## Written task A:
According to the biographical entry, what award did the author win, and for which book?
## Written task B:
Write the next section of the biographical entry, picking up after its final sentence.

Born 1960, in Richmond, VA; married; wife's name Michelle; children: Spencer, Collin. Education: Virginia Commonwealth University, B.A.; University of Virginia, J.D.

ADDRESSES:

Home—Northern VA. Agent—Aaron Priest Literary Agency, 708 3rd Ave., 23rd Fl., New York, NY 10017-4301.

CAREER:

Writer. Former trial and corporate lawyer in Washington, DC. Board member of Virginia Commonwealth University, Library of Virginia, Multiple Sclerosis Society, and Virginia Blood Services. Wish You Well Foundation, cofounder, 1999. Ambassador, National Multiple Sclerosis Society; volunteer for literacy and other causes.

AWARDS, HONORS:

W.H. Smith's Thumping Good Read Award for fiction, 1997, for Absolute Power.

WRITINGS:

NOVELS

Absolute Power, Warner Books (New York, NY), 1996.

Total Control, Warner Books (New York, NY), 1997.

The Winner, Warner Books (New York, NY), 1997.

The Simple Truth, Warner Books (New York, NY), 1998.

Saving Faith, Warner Books (New York, NY), 1999.

Last Man Standing, Warner Books (New York, NY), 2001.

The Christmas Train, Warner Books (New York, NY), 2002.

Split Second, Warner Books (New York, NY), 2003.

Hour Game, Warner Books (New York, NY), 2004.

The Camel Club, Warner Books (New York, NY), 2005.

The Collectors, Warner Books (New York, NY), 2006.

Simple Genius, Warner Books (New York, NY), 2007.

Stone Cold, Grand Central Pub. (New York, NY), 2007.

Author's works have been translated into over thirty languages. Author uses the pseudonyms David Ford; David B. Ford; and David Baldacci Ford on his books published in Italy.

OTHER

Wish You Well (young-adult novel), Warner Books (New York, NY), 2000.

Fries Alive! (for children), illustrated by Rudy Baldacci, Little, Brown (New York, NY), 2005.

The Mystery of Silas Finklebean (for children), illustrated by Patrick Harrington, Little, Brown (New York, NY), 2006.

Contributor to periodicals, including Panorama (Italy), UVA Lawyer, Welt am Sonntag (Germany), Tatler (United Kingdom), New Statesman, and USA Today Magazine. Also author of unproduced screenplays.

## Raw data:
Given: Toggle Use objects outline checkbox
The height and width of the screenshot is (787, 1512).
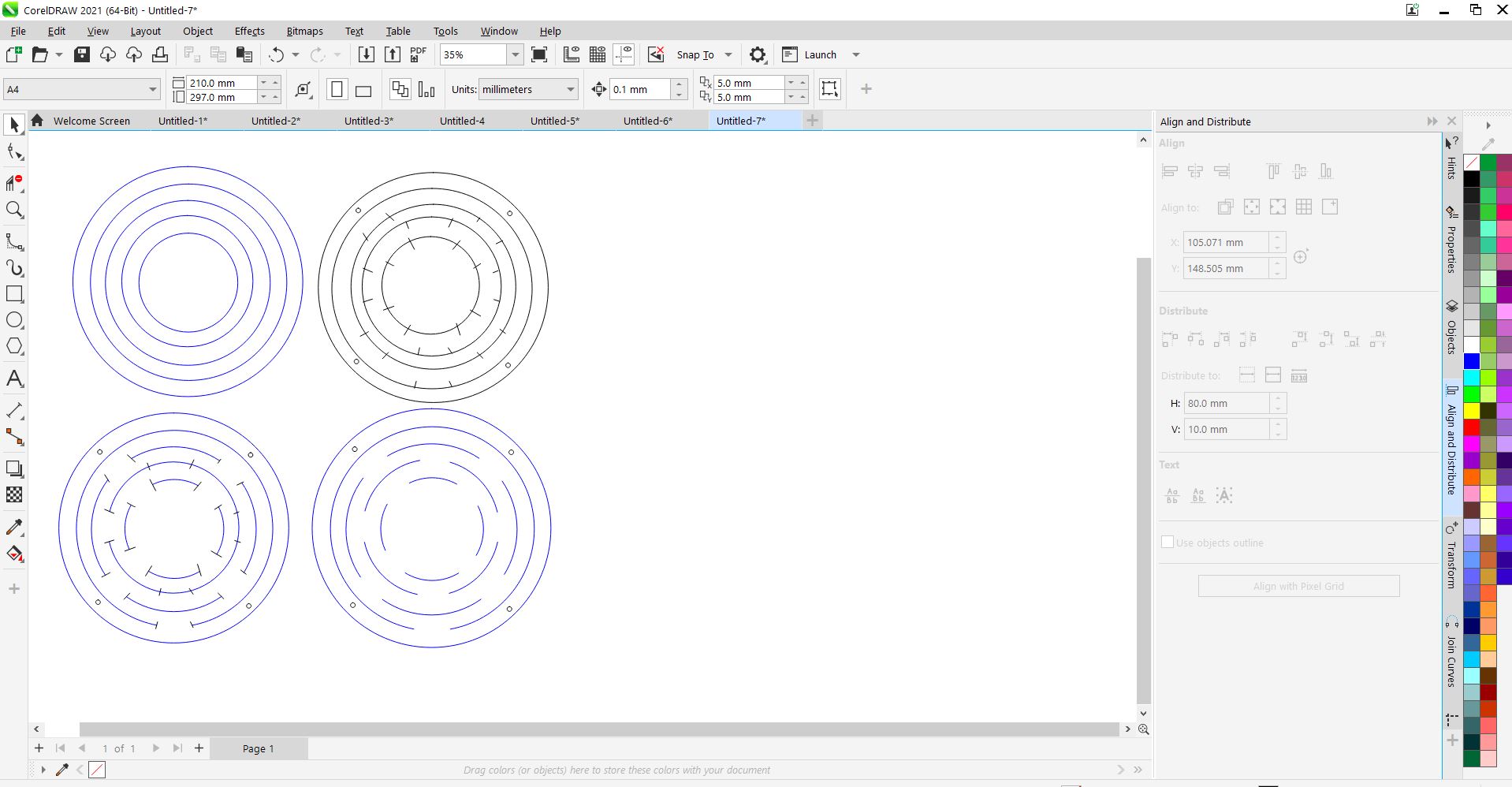Looking at the screenshot, I should point(1168,542).
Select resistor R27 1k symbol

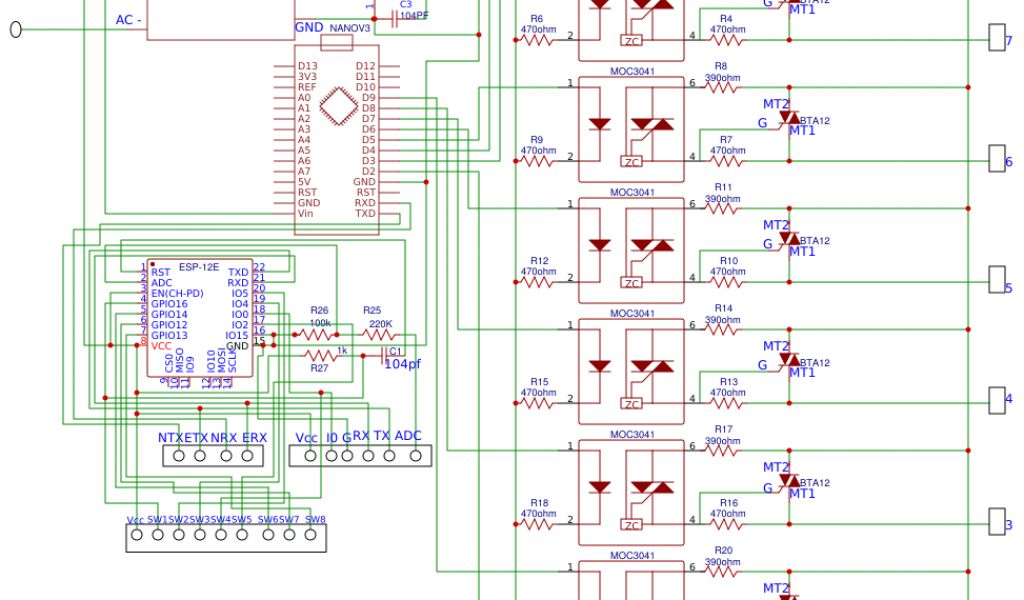click(x=320, y=355)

## Task output A:
The author won W.H. Smith's Thumping Good Read Award for fiction in 1997 for Absolute Power.

## Task output B:
ADAPTATIONS:

Absolute Power was adapted by William Goldman as a film starring Clint Eastwood and produced by Castle Rock, 1997. Rights to Total Controlwere sold to Columbia/TriStar. The 2002 USA cable network pilot McCourt & Stein was based on a novel by Baldacci. Many of Baldacci's novels have been adapted as audiobooks.

SIDELIGHTS:

Praised by legions of fans for his tantalizing premises and fast action, David Baldacci is the best-selling author of suspense novels such as Absolute Power, Wish You Well, and Last Man Standing. A former lawyer, Baldacci is frequently compared by critics to novelist John Grisham, although his more recent novels have strayed far from the style of his debut, 1996's Absolute Power. While sometimes panned by critics, Baldacci's rise to the best-seller lists has been characterized by many as meteoric, fueled by a screen adaptation of his first novel that starred popular actor Clint Eastwood. An advocate of literacy, Baldacci has also written for younger children, and in 1999 he joined his wife in founding the Wish You Well Foundation as a way of supporting family literacy through developing and helping existing literacy programs throughout the United States.

Beginning to write regularly while in law school, Baldacci first tried his hand at short stories and screenplays, but he did not finish anything for the first five years. He collected numerous rejections and then turned his attention to the novel format. After penning the opening chapter of a thriller, he contacted several agents and received nearly as many offers to represent him. Baldacci spent the next two years writing Absolute Power, working as a lawyer by day and writing from ten p.m. to three a.m. When the manuscript was finished it was sold in just one day. In a Writer's Digest interview with Audrey T. Hingley, Baldacci described his so-called overnight success as taking "eleven years and probably 10,000 discarded pages."

Described by a Kirkus Reviews critic as "the mother of all presidential cover-ups," Absolute Power mixes politics and petty theft. In the novel, veteran thief Luther Whitney is robbing a billionaire's home when he is interrupted by the lady of the house and her lover, the president of the United States. As Whitney watches from a closet, the couples' sexual foreplay turns violent and the woman defends herself against the president with a letter opener. Angered, the president calls in the Secret Service men who have accompanied him to the house; they shoot and kill the woman. Whitney, who has witnessed all, remains undetected until he leaves the house in possession of the letter opener. Now he becomes the focus of a secret manhunt, and while trying to save his own life, he attempts to seek justice for the dead woman, blackmail the president, and otherwise get his revenge. When he fears he may soon be discovered, he involves lawyer Jack Graham, his daughter's former fiancé, to help prove that the president is a ruthless villain.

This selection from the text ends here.